[Data excerpts]
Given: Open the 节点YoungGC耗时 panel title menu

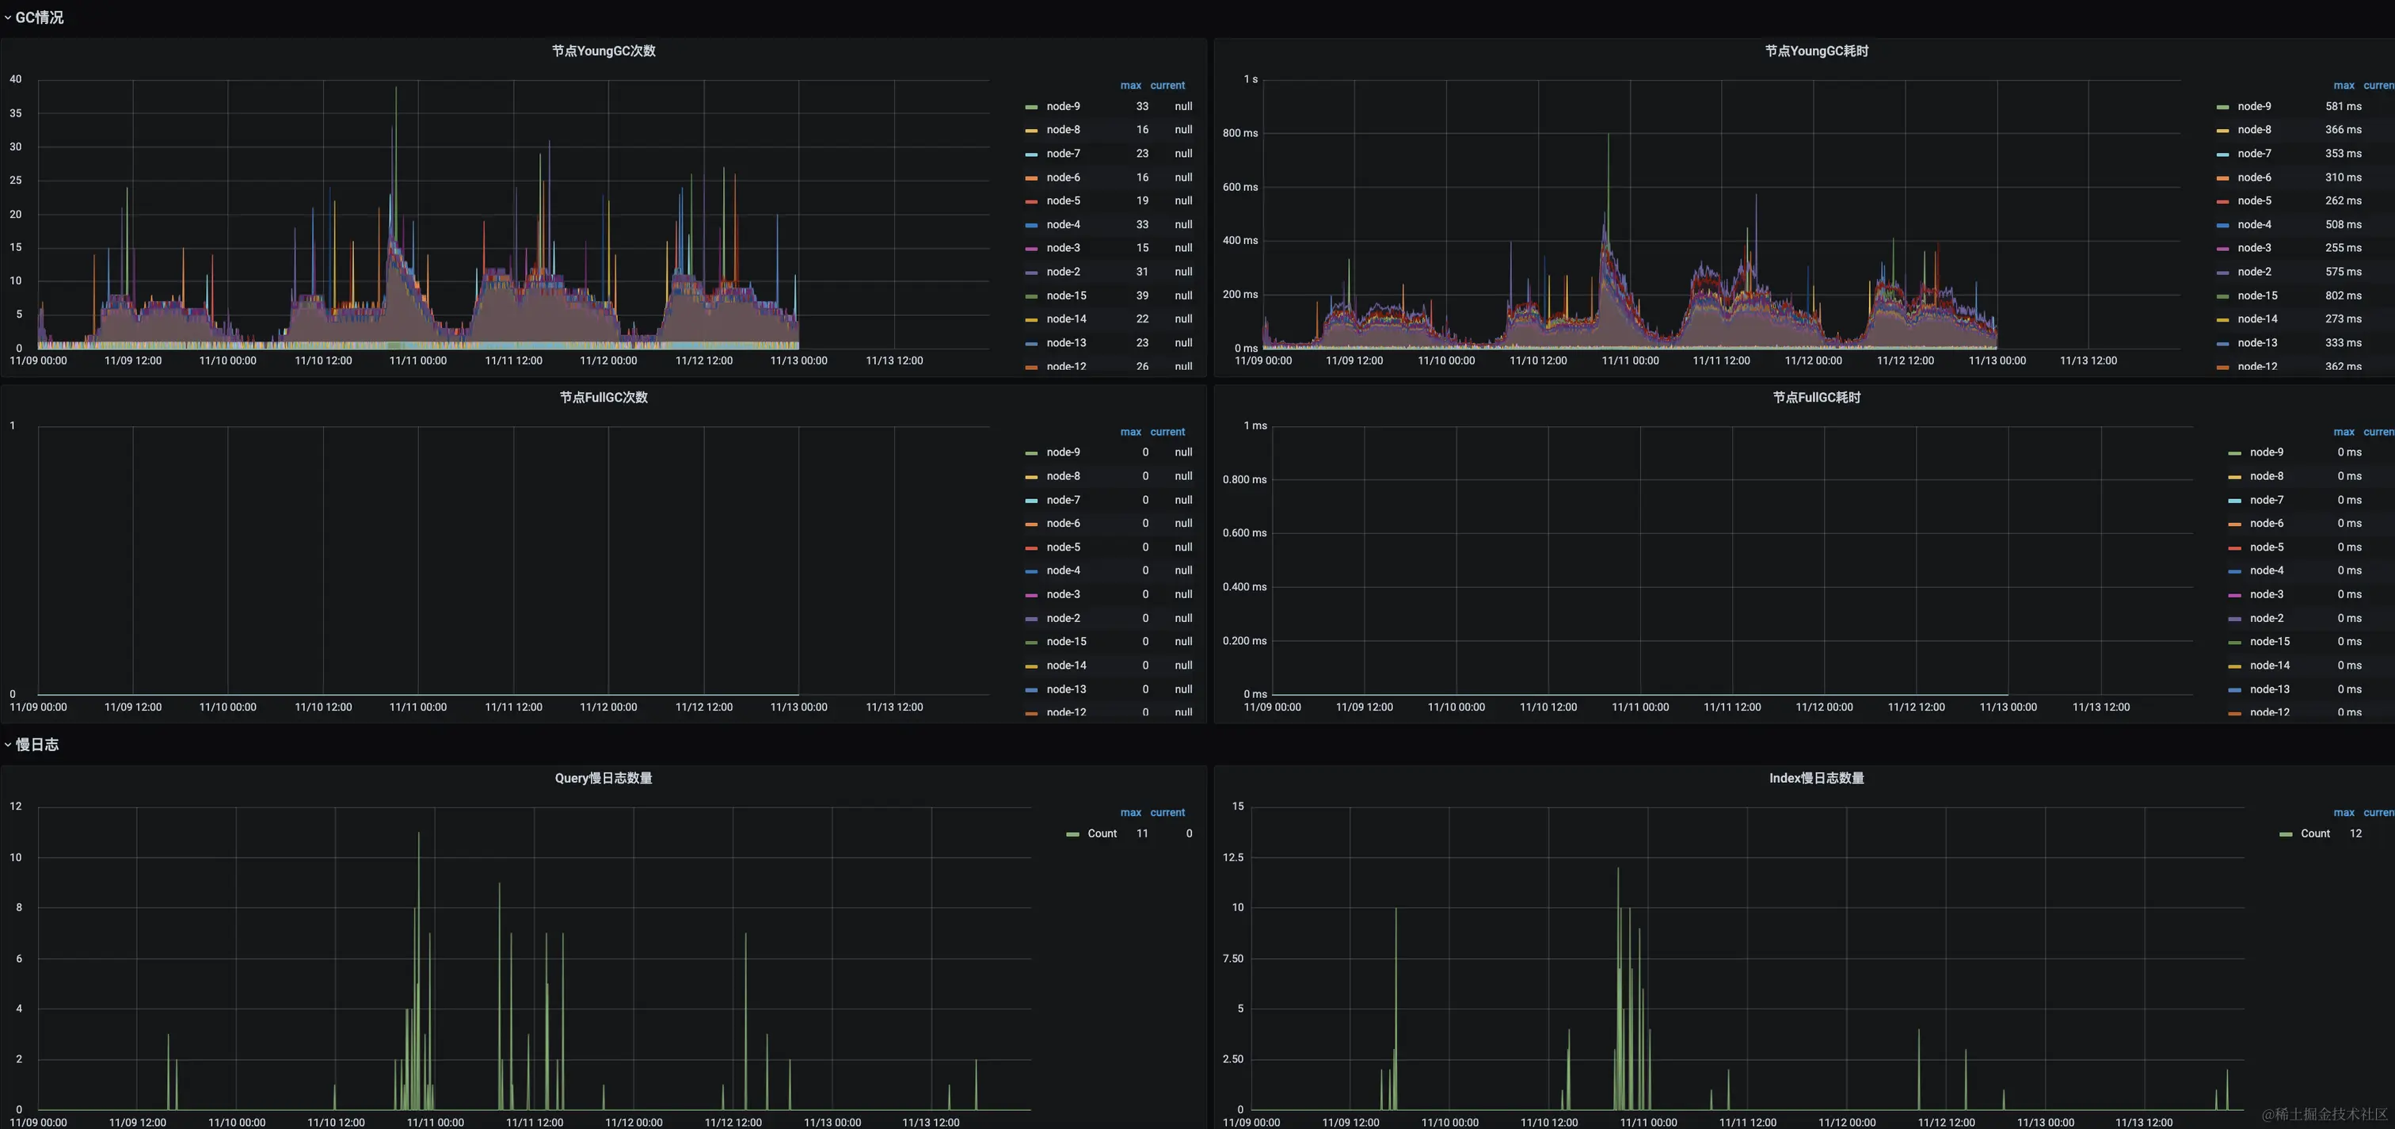Looking at the screenshot, I should tap(1816, 51).
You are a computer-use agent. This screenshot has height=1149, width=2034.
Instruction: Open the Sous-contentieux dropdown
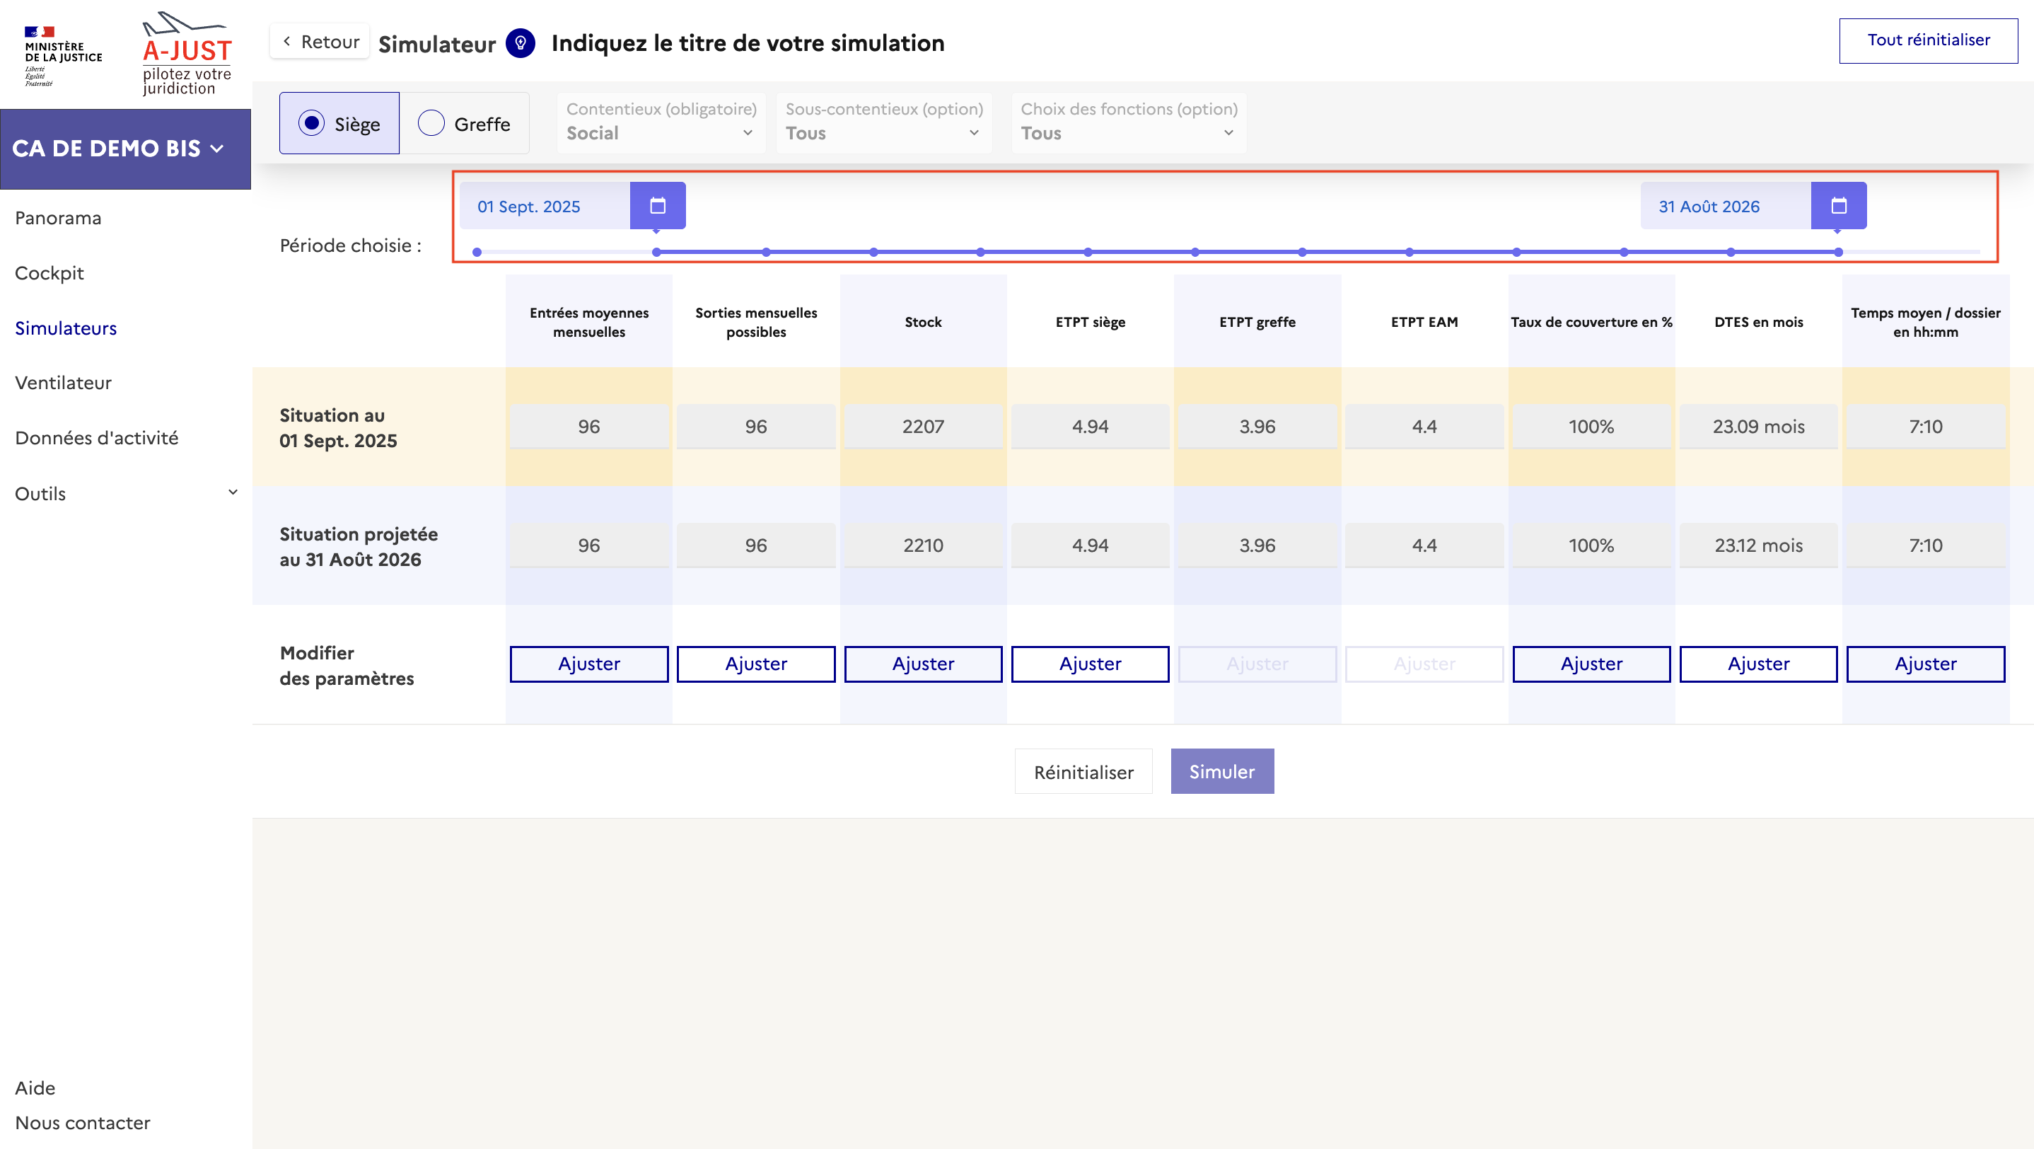tap(883, 122)
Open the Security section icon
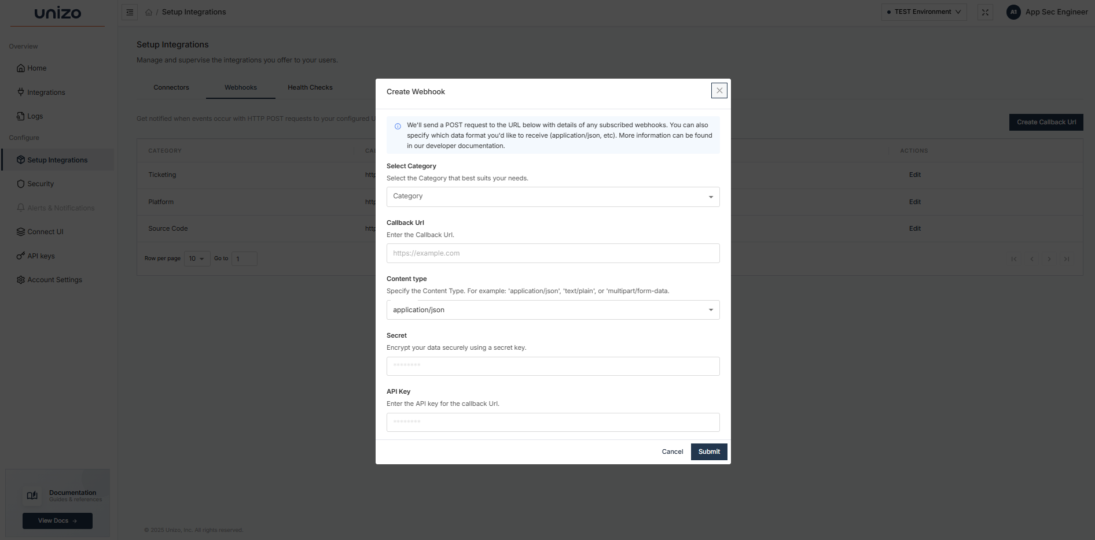This screenshot has height=540, width=1095. [21, 183]
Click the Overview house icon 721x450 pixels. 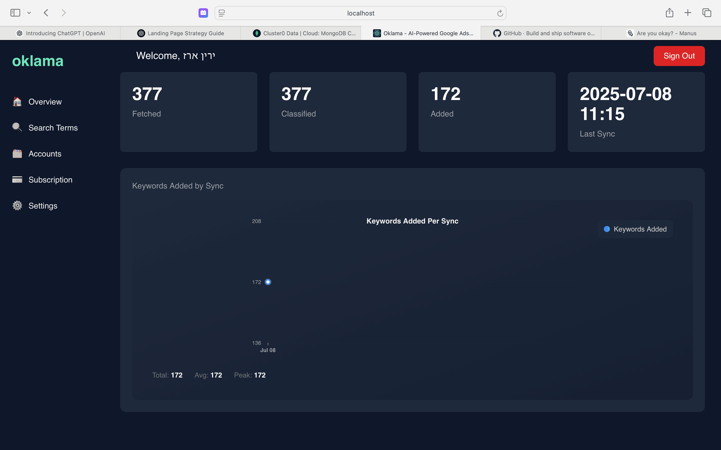point(17,102)
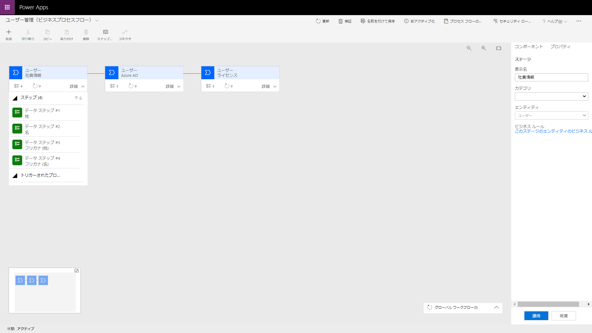Click the 適用 apply button
The image size is (592, 333).
[x=536, y=316]
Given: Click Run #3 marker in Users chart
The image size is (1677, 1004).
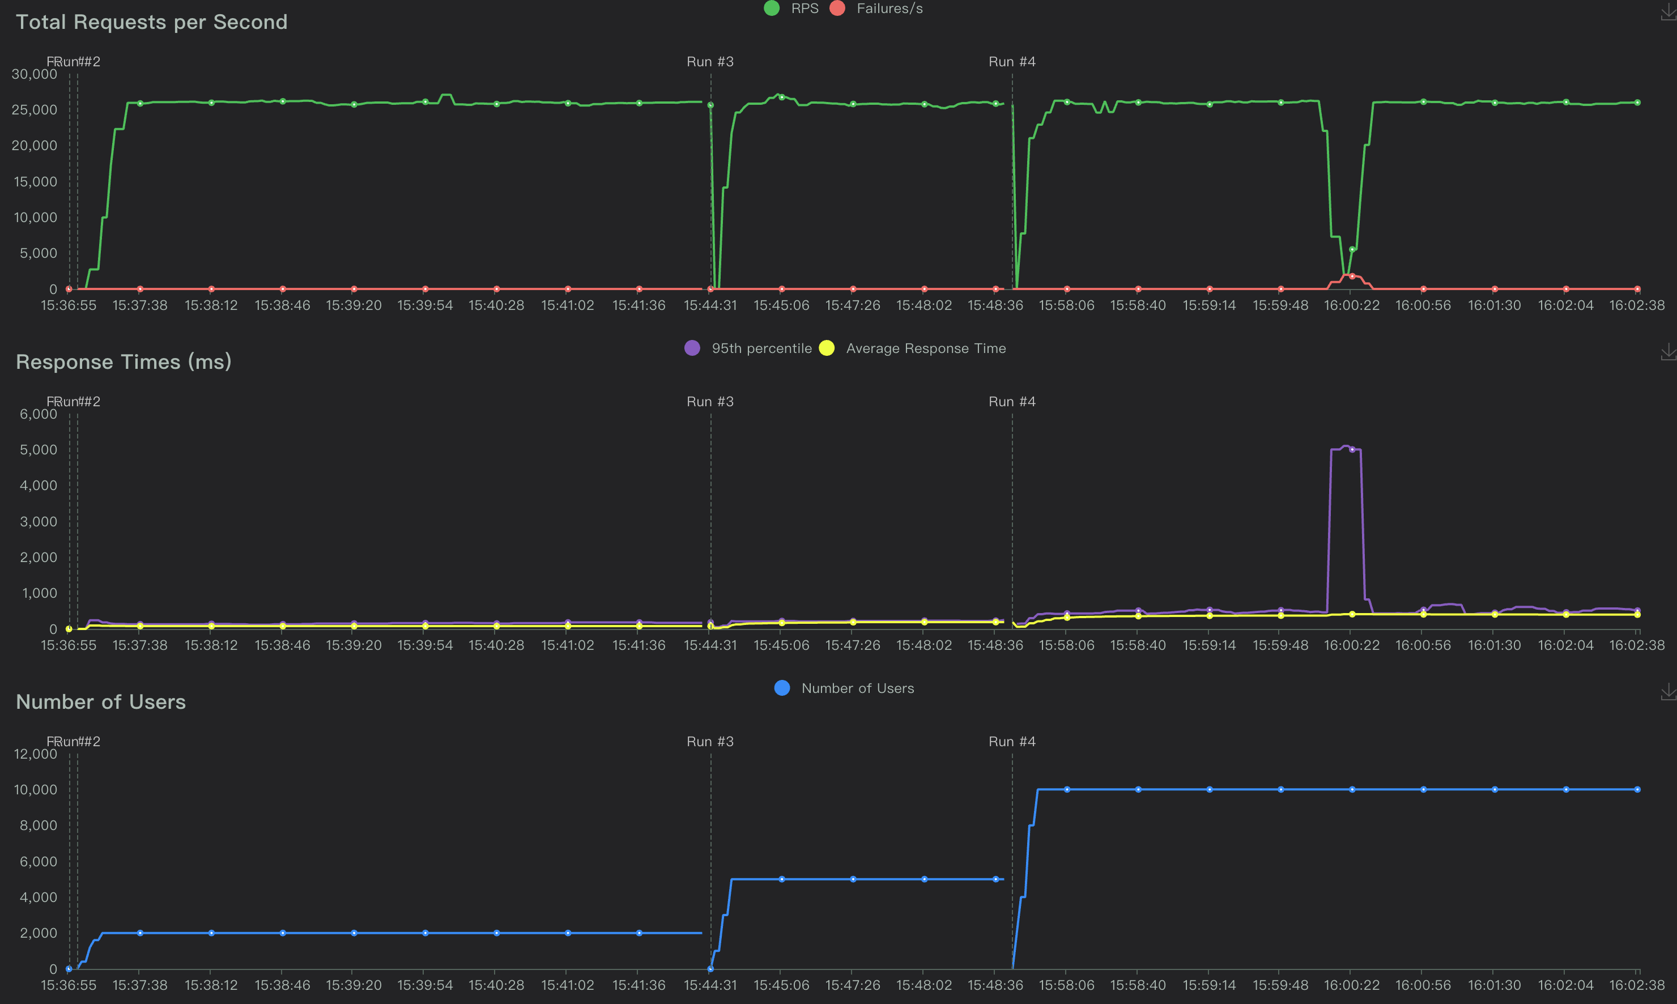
[/Data excerpts]
Exclude the pictures, and output exactly the lines from the one with "Given: Click Run #3 marker in Users chart" through the last line of the records, both included.

| Answer to the exercise |
Given: Click Run #3 marker in Users chart
The image size is (1677, 1004).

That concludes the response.